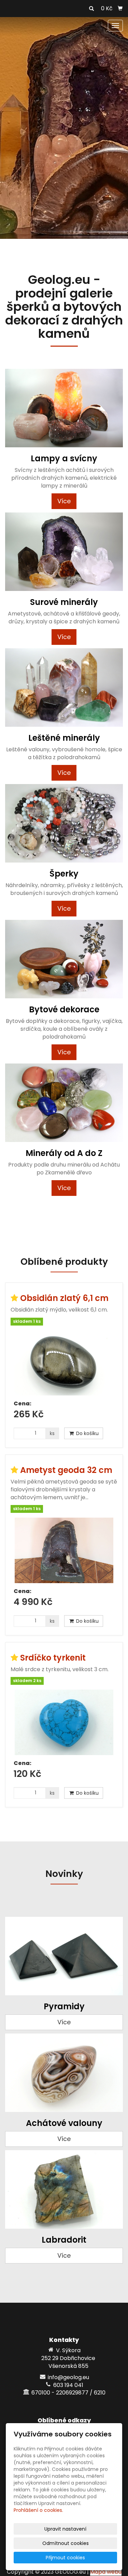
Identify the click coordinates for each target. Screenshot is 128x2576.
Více (64, 501)
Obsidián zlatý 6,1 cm (64, 1298)
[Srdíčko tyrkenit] (64, 1722)
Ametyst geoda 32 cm (66, 1470)
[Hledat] (91, 9)
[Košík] (120, 8)
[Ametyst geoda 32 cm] (64, 1550)
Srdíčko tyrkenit (53, 1657)
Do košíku (87, 1433)
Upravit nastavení (65, 2529)
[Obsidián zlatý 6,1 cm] (64, 1363)
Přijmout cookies (65, 2557)
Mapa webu (106, 2572)
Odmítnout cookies (65, 2543)
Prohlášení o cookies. (38, 2510)
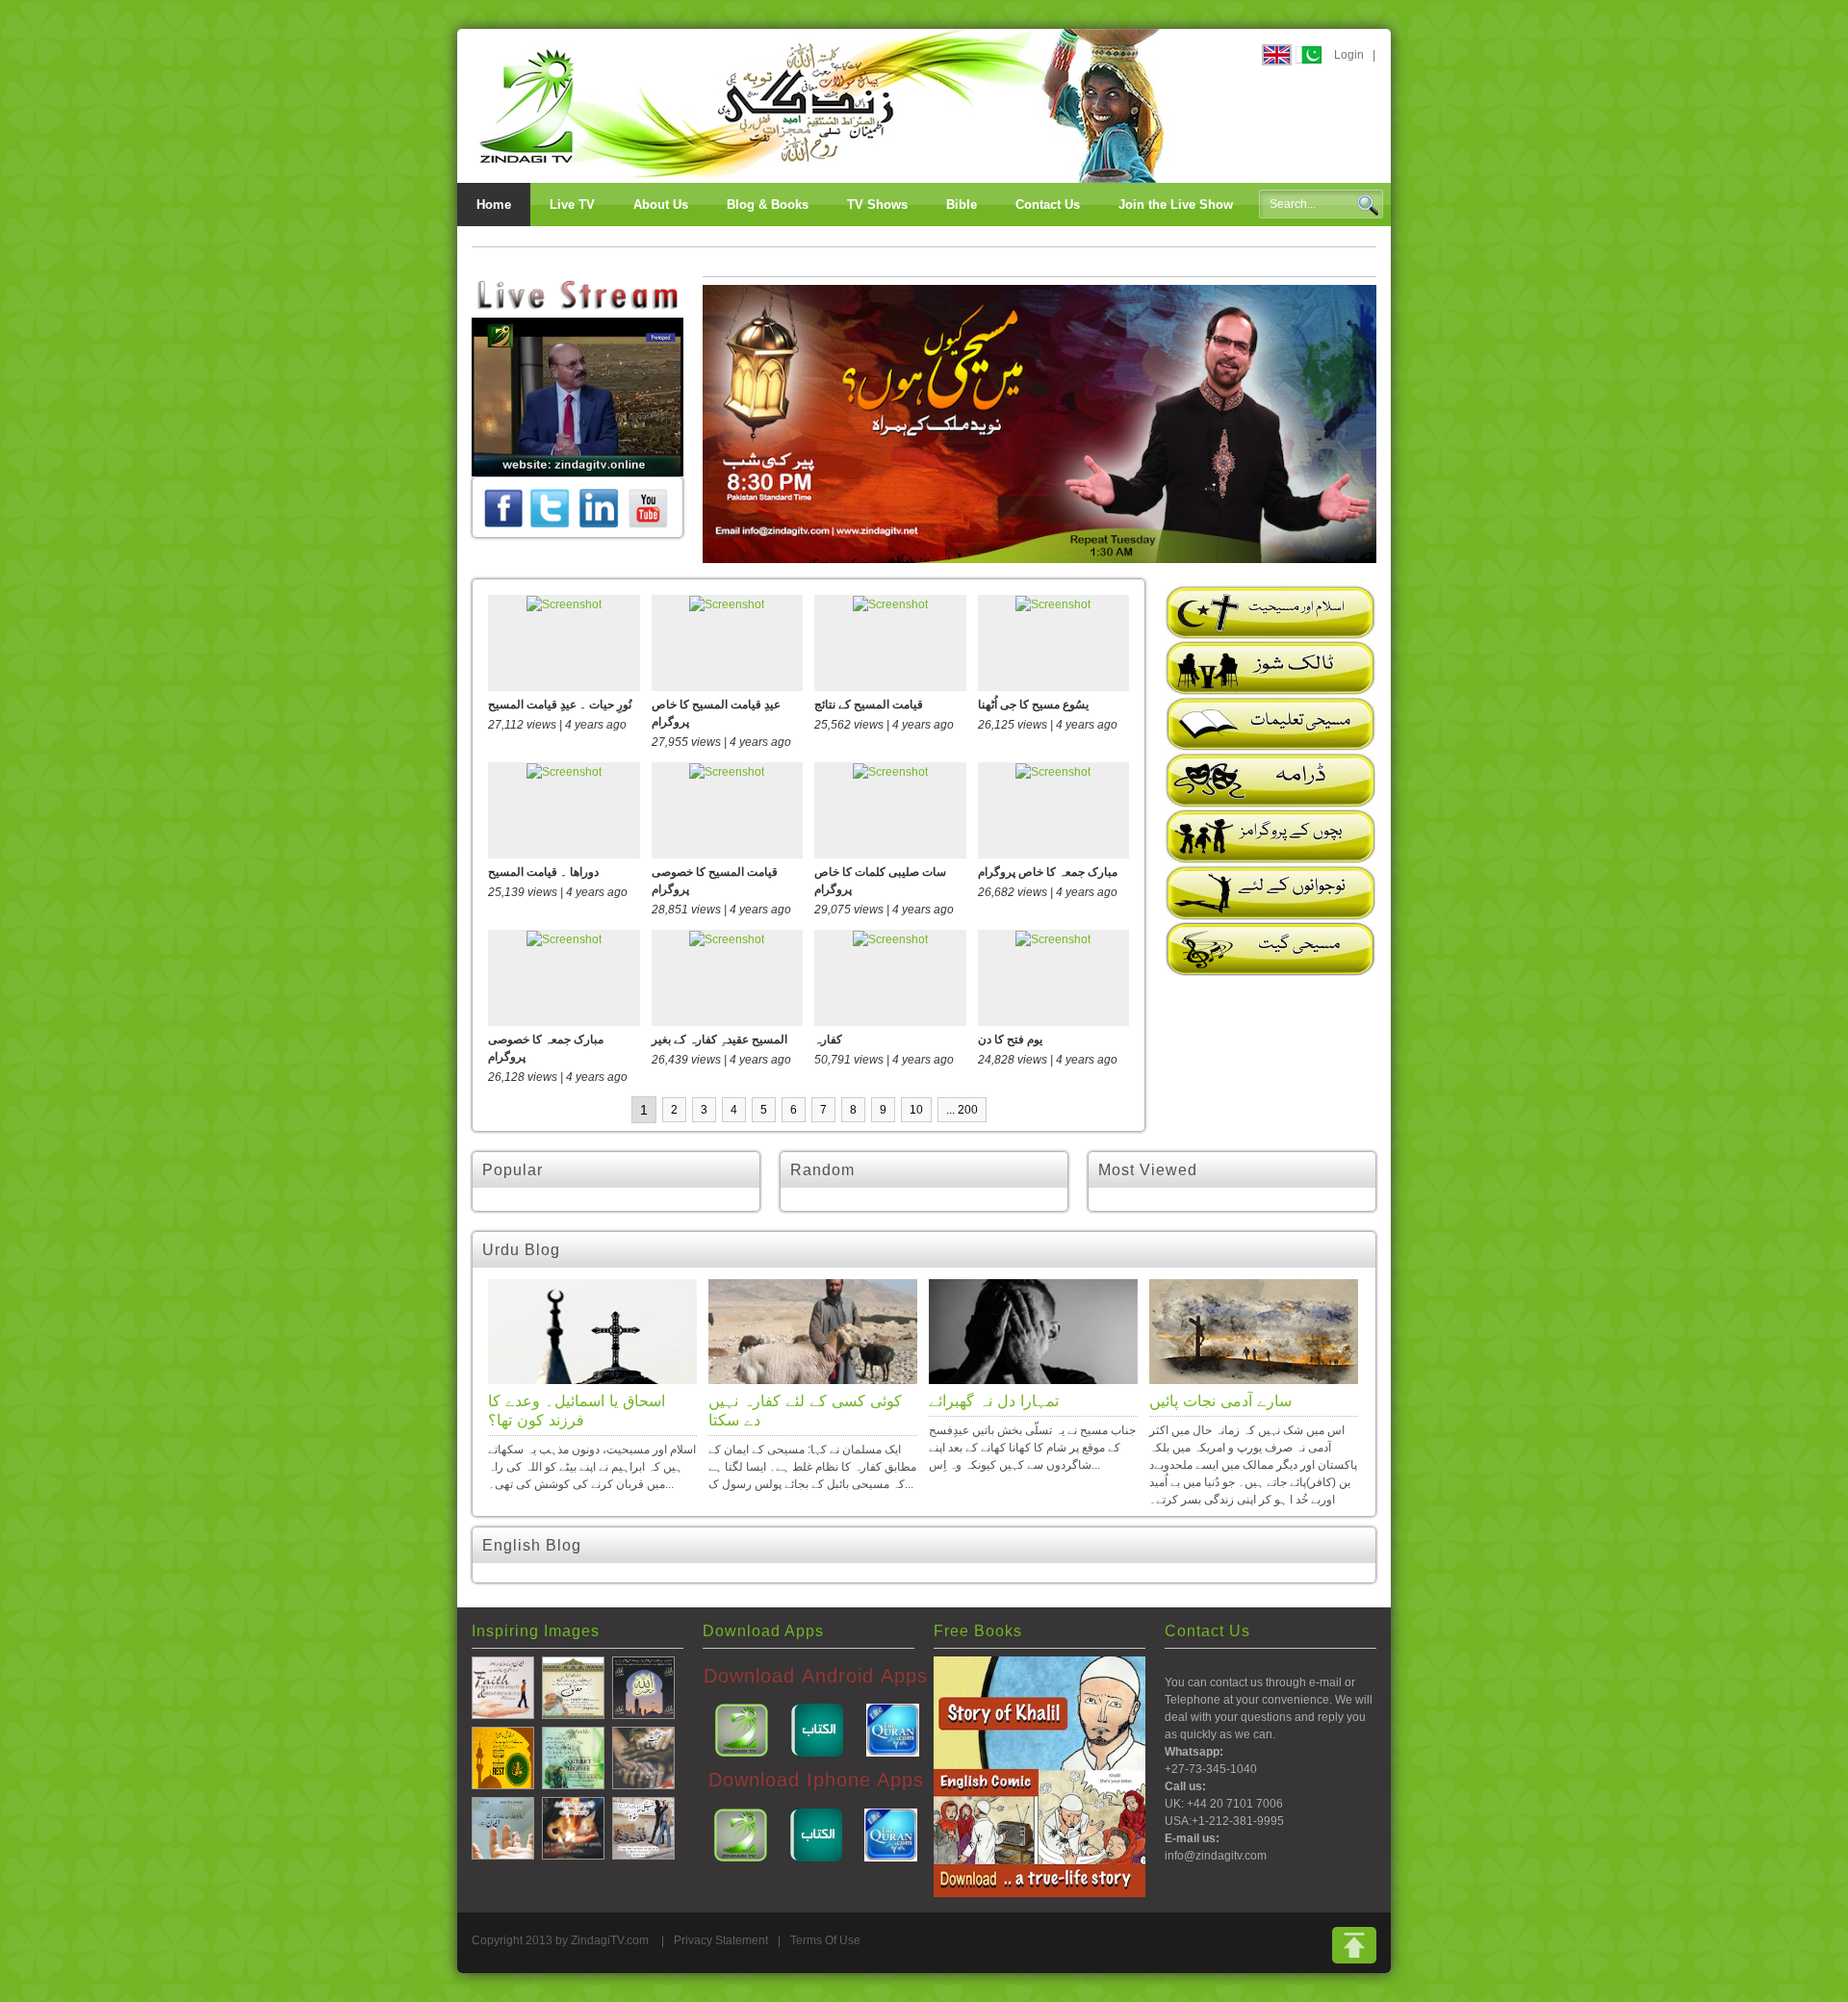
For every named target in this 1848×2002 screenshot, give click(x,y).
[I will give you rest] (503, 1756)
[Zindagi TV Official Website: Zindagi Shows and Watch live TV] (823, 105)
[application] (577, 397)
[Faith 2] (503, 1827)
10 (916, 1109)
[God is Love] (643, 1686)
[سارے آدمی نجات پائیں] (1253, 1331)
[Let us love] (573, 1827)
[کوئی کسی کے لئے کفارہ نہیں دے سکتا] (812, 1331)
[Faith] (503, 1686)
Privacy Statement (721, 1940)
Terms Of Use (825, 1940)
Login (1349, 55)
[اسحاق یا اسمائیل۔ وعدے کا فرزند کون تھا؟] (592, 1331)
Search (1367, 205)
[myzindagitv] (648, 507)
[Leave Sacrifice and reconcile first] (573, 1756)
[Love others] (643, 1756)
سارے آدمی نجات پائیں (1220, 1401)
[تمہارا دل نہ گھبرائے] (1033, 1331)
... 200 (962, 1109)
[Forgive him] (573, 1686)
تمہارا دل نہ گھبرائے (994, 1401)
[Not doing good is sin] (643, 1827)
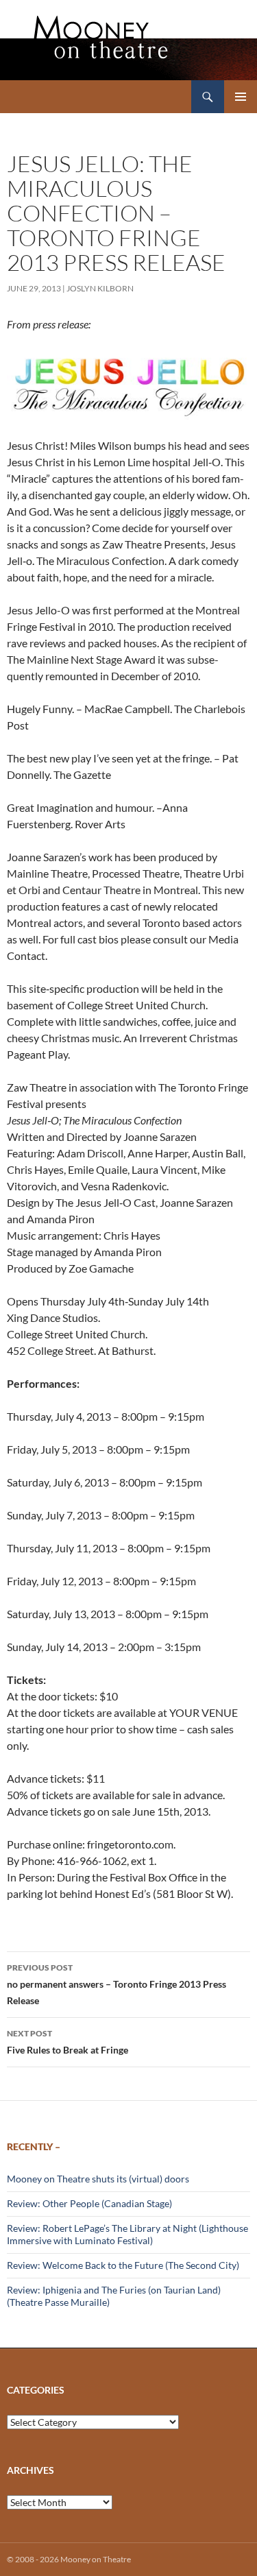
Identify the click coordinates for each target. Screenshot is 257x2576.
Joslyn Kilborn (100, 288)
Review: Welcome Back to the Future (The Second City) (123, 2265)
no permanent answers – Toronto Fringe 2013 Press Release (116, 1984)
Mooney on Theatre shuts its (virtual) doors (98, 2178)
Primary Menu (240, 96)
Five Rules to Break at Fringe (67, 2042)
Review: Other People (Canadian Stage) (89, 2203)
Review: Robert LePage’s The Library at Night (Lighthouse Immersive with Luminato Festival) (127, 2234)
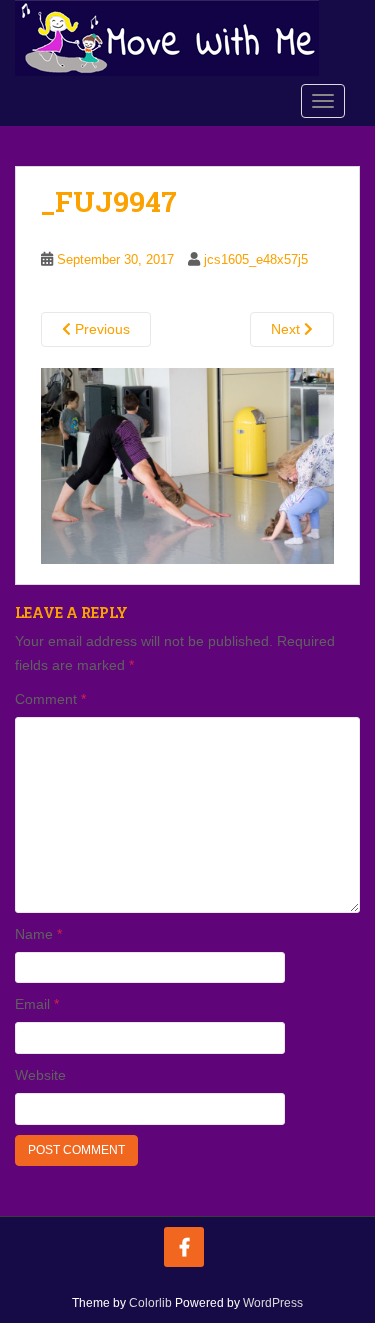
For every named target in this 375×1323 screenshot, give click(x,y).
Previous (100, 329)
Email (37, 1004)
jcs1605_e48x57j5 (256, 259)
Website (40, 1075)
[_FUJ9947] (187, 465)
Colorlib (150, 1303)
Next (287, 329)
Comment (50, 699)
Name (38, 934)
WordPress (273, 1303)
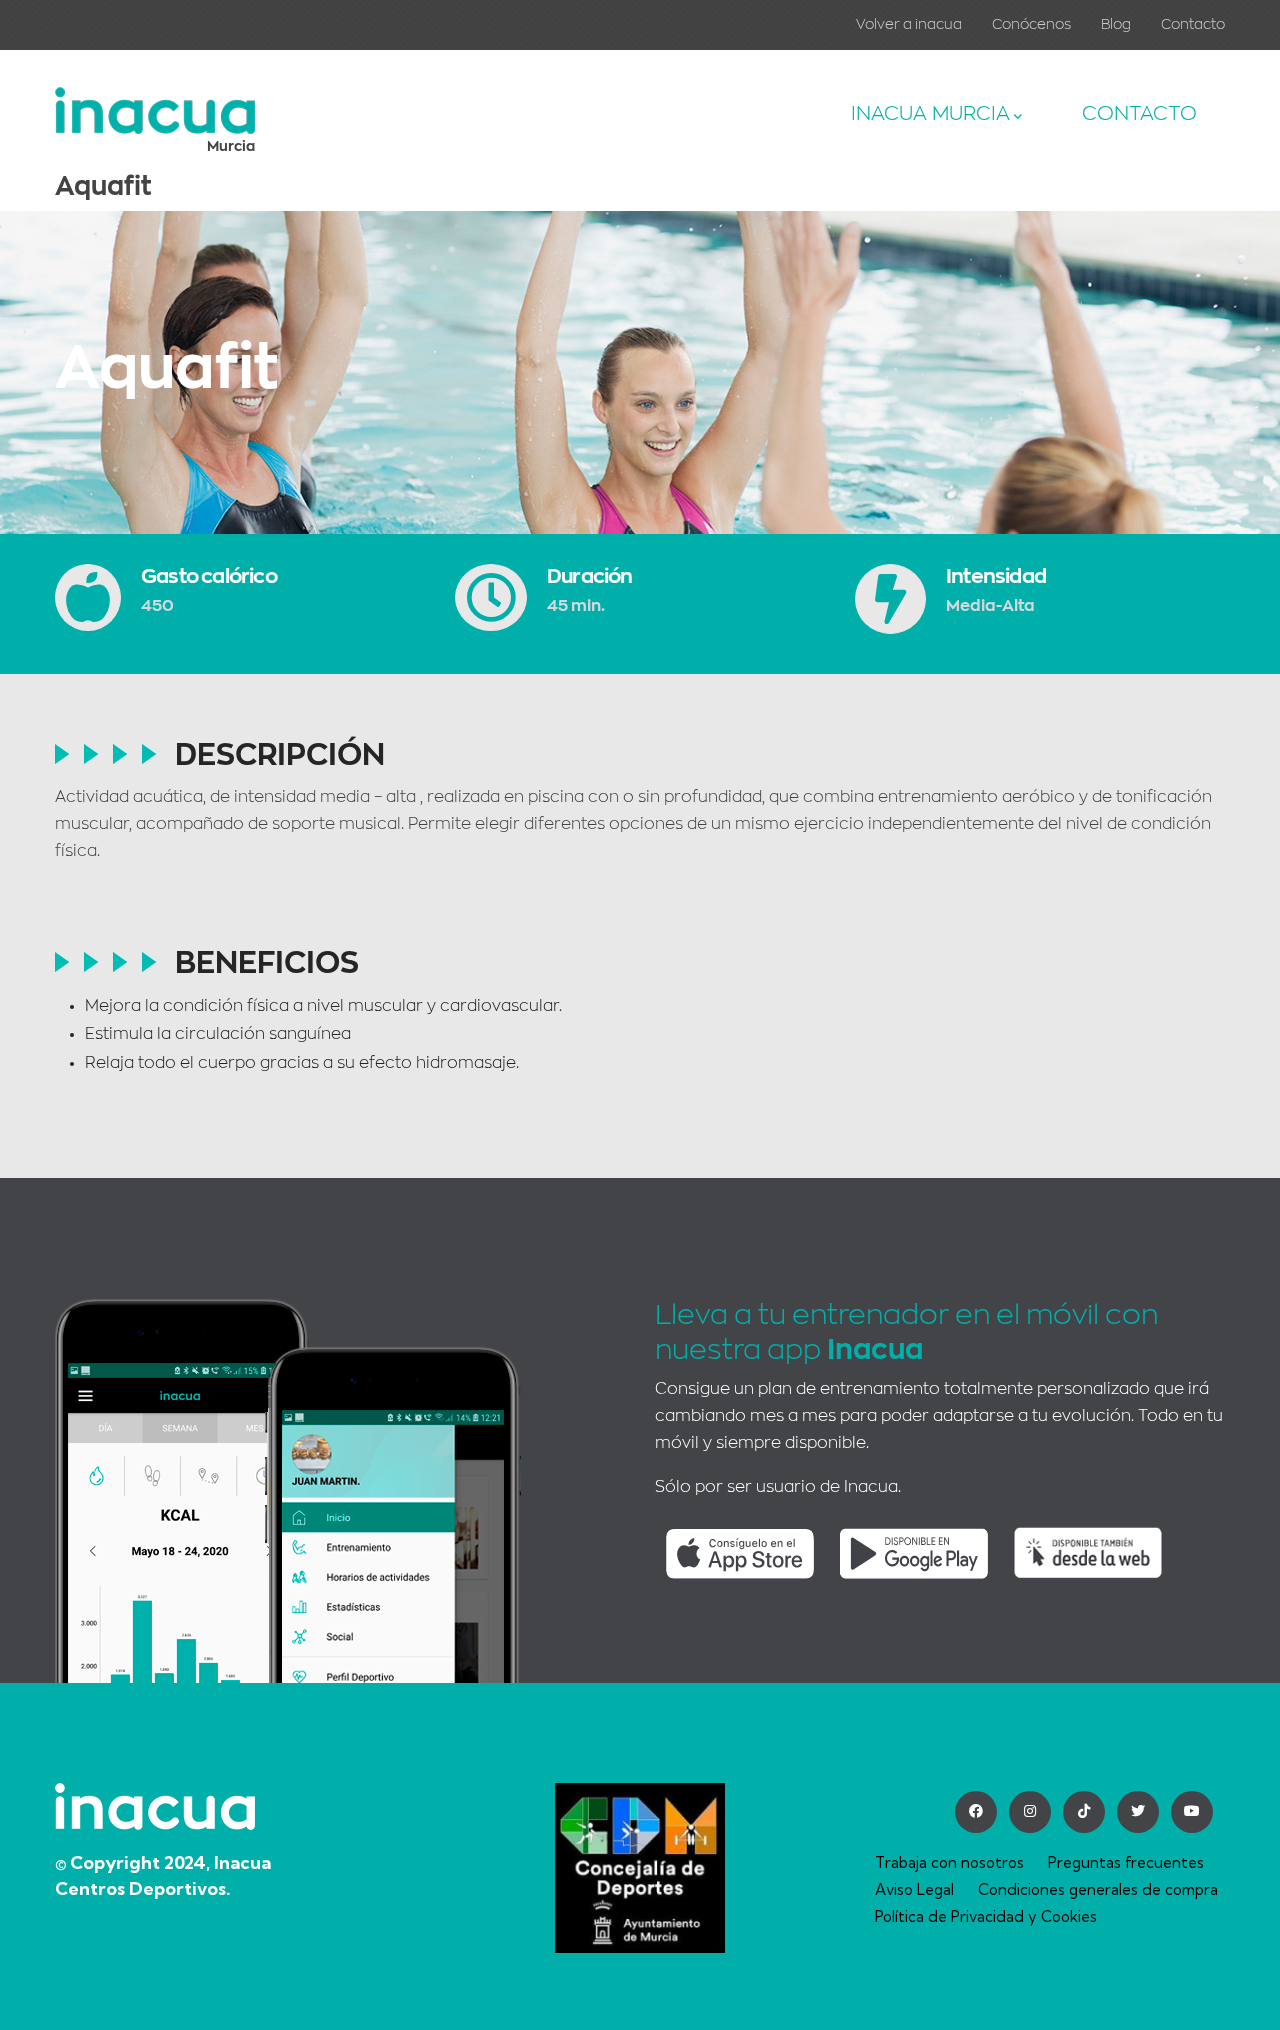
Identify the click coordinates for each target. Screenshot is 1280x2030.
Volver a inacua (909, 24)
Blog (1116, 24)
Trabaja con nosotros (949, 1862)
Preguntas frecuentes (1126, 1862)
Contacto (1193, 24)
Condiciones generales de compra (1098, 1889)
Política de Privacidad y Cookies (986, 1916)
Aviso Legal (914, 1889)
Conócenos (1031, 24)
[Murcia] (155, 101)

######

**WORK TO BE COMPLETED**
Copy the material above word for word, images excluded.

**PROBLEM SOLUTION**
Identify the click coordinates for each target. Screenshot is 128x2576.
Více (64, 501)
Obsidián zlatý 6,1 cm (64, 1298)
[Srdíčko tyrkenit] (64, 1722)
Ametyst geoda 32 cm (66, 1470)
[Hledat] (91, 9)
[Košík] (120, 8)
[Ametyst geoda 32 cm] (64, 1550)
Srdíčko tyrkenit (53, 1657)
Do košíku (87, 1433)
Upravit nastavení (65, 2529)
[Obsidián zlatý 6,1 cm] (64, 1363)
Přijmout cookies (65, 2557)
Mapa webu (106, 2572)
Odmítnout cookies (65, 2543)
Prohlášení o cookies. (38, 2510)
For every named target in this 1848×2002 screenshot, give click(x,y).
[I will give you rest] (503, 1756)
[Zindagi TV Official Website: Zindagi Shows and Watch live TV] (823, 105)
[application] (577, 397)
[Faith 2] (503, 1827)
10 (916, 1109)
[God is Love] (643, 1686)
[سارے آدمی نجات پائیں] (1253, 1331)
[Let us love] (573, 1827)
[کوئی کسی کے لئے کفارہ نہیں دے سکتا] (812, 1331)
[Faith] (503, 1686)
Privacy Statement (721, 1940)
Terms Of Use (825, 1940)
Login (1349, 55)
[اسحاق یا اسمائیل۔ وعدے کا فرزند کون تھا؟] (592, 1331)
Search (1367, 205)
[myzindagitv] (648, 507)
[Leave Sacrifice and reconcile first] (573, 1756)
[Love others] (643, 1756)
سارے آدمی نجات پائیں (1220, 1401)
[تمہارا دل نہ گھبرائے] (1033, 1331)
... 200 (962, 1109)
[Forgive him] (573, 1686)
تمہارا دل نہ گھبرائے (994, 1401)
[Not doing good is sin] (643, 1827)
Identify the click coordinates for each target. Screenshot is 257x2576.
Joslyn Kilborn (100, 288)
Review: Welcome Back to the Future (The Second City) (123, 2265)
no permanent answers – Toronto Fringe 2013 Press Release (116, 1984)
Mooney on Theatre shuts its (virtual) doors (98, 2178)
Primary Menu (240, 96)
Five Rules to Break at Fringe (67, 2042)
Review: Other People (Canadian Stage) (89, 2203)
Review: Robert LePage’s The Library at Night (Lighthouse Immersive with Luminato Festival) (127, 2234)
For every named target in this 375×1323 screenshot, give click(x,y).
Previous (100, 329)
Email (37, 1004)
jcs1605_e48x57j5 (256, 259)
Website (40, 1075)
[_FUJ9947] (187, 465)
Colorlib (150, 1303)
Next (287, 329)
Comment (50, 699)
Name (38, 934)
WordPress (273, 1303)
Identify the click coordinates for each target. Screenshot is 1280x2030.
Volver a inacua (909, 24)
Blog (1116, 24)
Trabaja con nosotros (949, 1862)
Preguntas frecuentes (1126, 1862)
Contacto (1193, 24)
Condiciones generales de compra (1098, 1889)
Política de Privacidad y Cookies (986, 1916)
Aviso Legal (914, 1889)
Conócenos (1031, 24)
[Murcia] (155, 101)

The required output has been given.